I still can’t set foot in an Aldi, despite everyone telling me it’s “just like Trader Joe’s”.
Also: ‘Member these? There was no greater shame than having friends see a cabinet full of this shit and the gov’t ration peanut butter in oil cans.
my mum baked our bread herself - coming back from school to that smell was, is and will forever be the awesome sauce of my existence on this ridiculous planet
I can remember my Viennese immigrant mother rail against bleached, white,
“brain shrinker bread”, which the family replaced with a commercial concoction known as “Roman Meal” bread. Apparently the mighty legions ate oatmeal on the march (not oat bread!).
Yeah, there’s a difference between ‘bread’ and ‘Wonder Bread’.
Holy cats, you just lit up some dormant part of my brain. Wonder was never bought, but Roman Meal… I think my Grandmother swore by that stuff. [Falls down a Google nostalgia hole.]
ITT: all the brand names that graced the insides of my moon boots through the long Wisconsin winters…
I grew up on wheat bread. I didn’t like it. I don’t like it now. It reminds me of baloney sandwiches which I can’t eat any more.
So I was eating Sara Lee Whole Wheat White bread, thinking it was a better bread than just “Wonder Bread”.
My GF told me there wasn’t really a difference, and checking the label, she was right. So I switched to Wonder Bread because I like it.

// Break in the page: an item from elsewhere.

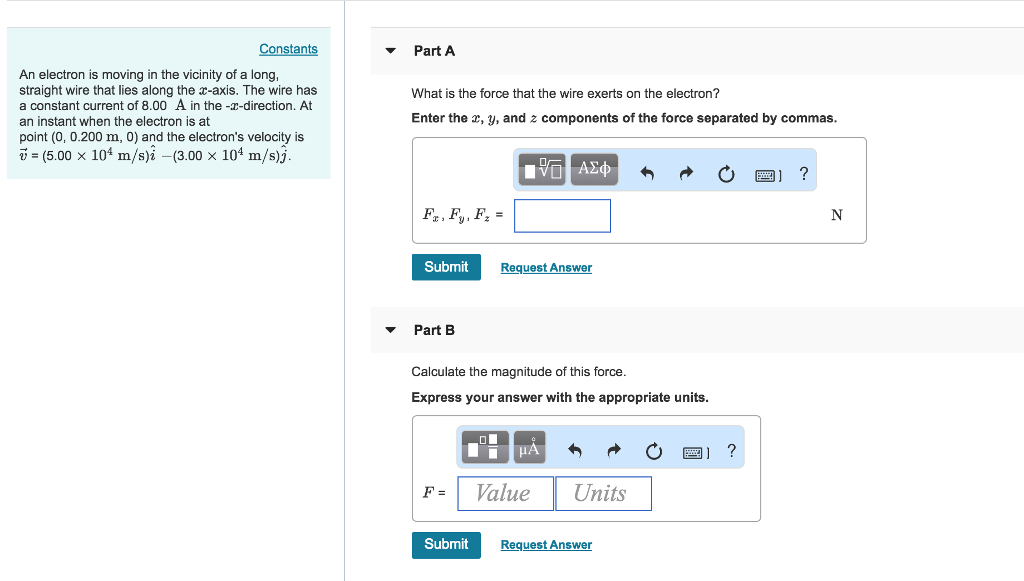Click the question mark help icon in Part A
Image resolution: width=1024 pixels, height=581 pixels.
(803, 172)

Wonder bread is interesting because for me i grew up in Venezuela. My family did buy whatever the local brand was that was comparable to wonder bread, but generally we preferred making sandwiches with baked bread from a local bakery. Their bread was amazing and i still miss having fresh baked bread at home
For American fresh baked bread from local places is an expensive luxury unless you want to make it yourself. In other parts of the world it’s affordable and normal
Remember the blocks of actual government cheese? Somehow greasy and chalky at the same time. I get weird nostalgia cravings for it every once in a while. Wonder Bread was aspirational back in the day!
Supposedly, Wonder Bread can be used to clean dirty oil paintings.
My grandmother bought from a local Wonder factory store, where excess inventory was liquidated at lower prices, you just never knew how much they would have on-hand.
I wish that I could find Retta’s stand-up routine where she talked about Wonder bread. IIRC, she remembered wondering what the other kids were talking about, because she grew up with Taystee bread - and it wasn’t.
So, like, “Cream of Wheat?”
At our den we call it “booger bread” because you can take a big piece and squish it down to the size of a little booger ball…
(There’s also a gross Soviet era joke that contributed to the name; it’s hard to tell, because the punchline requires seeing the joke teller’s physical movements.)
Our big freezer was always stocked with slightly irregular Wonder bread and Hostess treats from the factory store when I was a kid. No diabetes yet, but not for lack of effort. Thanks, Mom!
We lived near one.
And were able to get Ninja Turtle Hostess pies well after they were generally available. Apparently some one at the local factory just liked them so they kept making small amounts for the outlet.